The two-day hearing will take place on Tuesday 8th and Thursday 10th October at the Royal Courts of Justice, although a decision will be reserved until a later date.
The campaigners are planning a protest outside the court from 5.30pm on Tuesday 8th.
Traders at Seven Sisters Indoor Market – also known as the Latin Village – are challenging a compulsory purchase order (CPO), which allows Britain’s biggest private residential landlord, Grainger, to pull down the market to build 196 flats and a shopping centre on the site.
Locals have been campaigning against Grainger’s project for 13 years – forming the Ward’s Corner Community Coalition, named after a department store that stood on the site – but challenging the CPO is the last chance for them to stop the market being demolished.
The campaign group Save Latin Village & Wards Corner has already had the backing of the UN who expressed concern that closure of the market would leave people of Latin American origin without their cultural hub. Experts said that the redevelopment was ‘a gentrification project [that] represents a threat to cultural life’.

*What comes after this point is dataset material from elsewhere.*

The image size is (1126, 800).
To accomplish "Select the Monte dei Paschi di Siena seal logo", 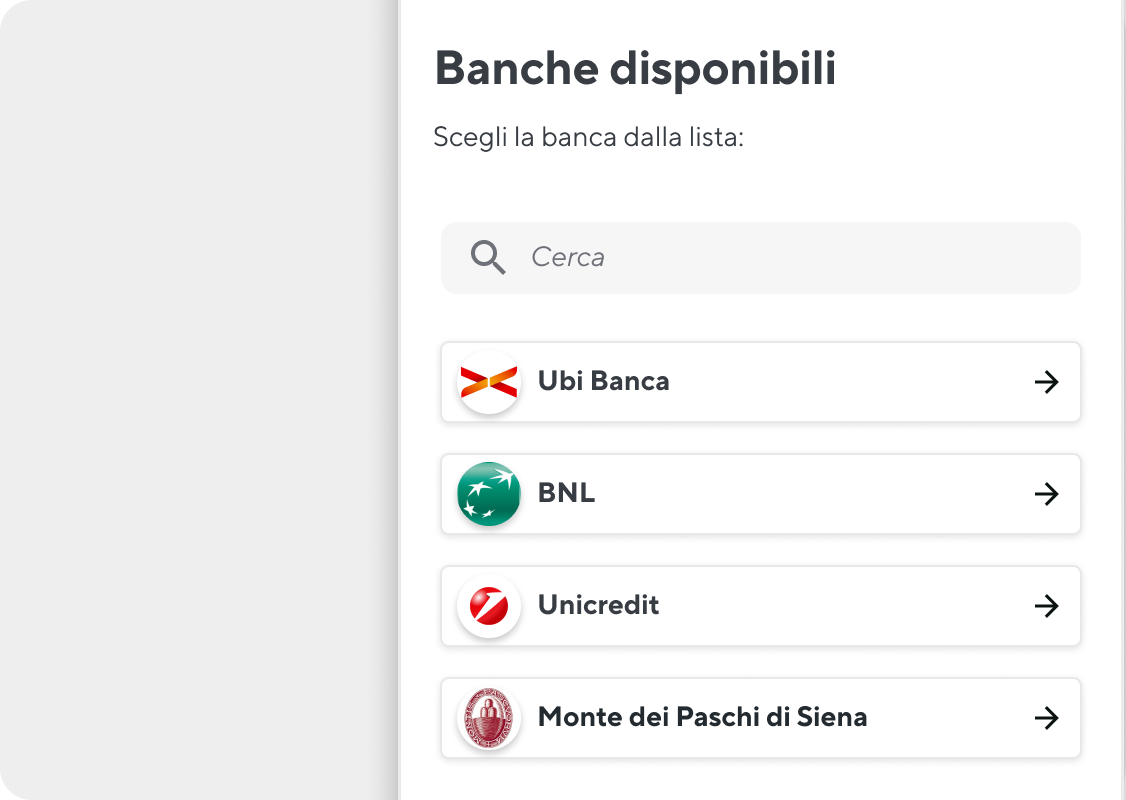I will coord(488,717).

The traders have instructed specialist property litigation solicitors from Hodge Jones & Allen to fight the case.
The market is home to 60 units containing independent businesses including restaurants, nail salons, bakeries and money exchanges. Pueblito Paisa – or Latin Village – employs around 160 people.
There has been an offer to move the market to a temporary new location, but traders claim rents will go up and they will be put out of business.
The Traders have launched a Crowd Justice fund to raise money for the final legal fight and are asking for people to donate.
In addition to the traders dozens of families – many of them from the BAME community – have been evicted from their affordable homes under a Compulsory Purchase Order. Despite this the planned development does not include any affordable housing.
Jayesh Kunwardia, Head of Housing and Property Law at Hodge Jones & Allen, said: “This development will decimate the Latin American community in North London, destroying its cultural hub. This gentrification has already been criticised by the UN, who recognised the cultural importance of the Latin Village, yet still the council choose to bury their heads in the sand over the impact this development will have. We have launched this challenge to try to get justice for the Latin American community and ensure that their important cultural centre survives.”
Counsel representing the Claimants are Marc Willers QC, Timothy Baldwin and Camila Zapata Besso from Garden Court Chambers.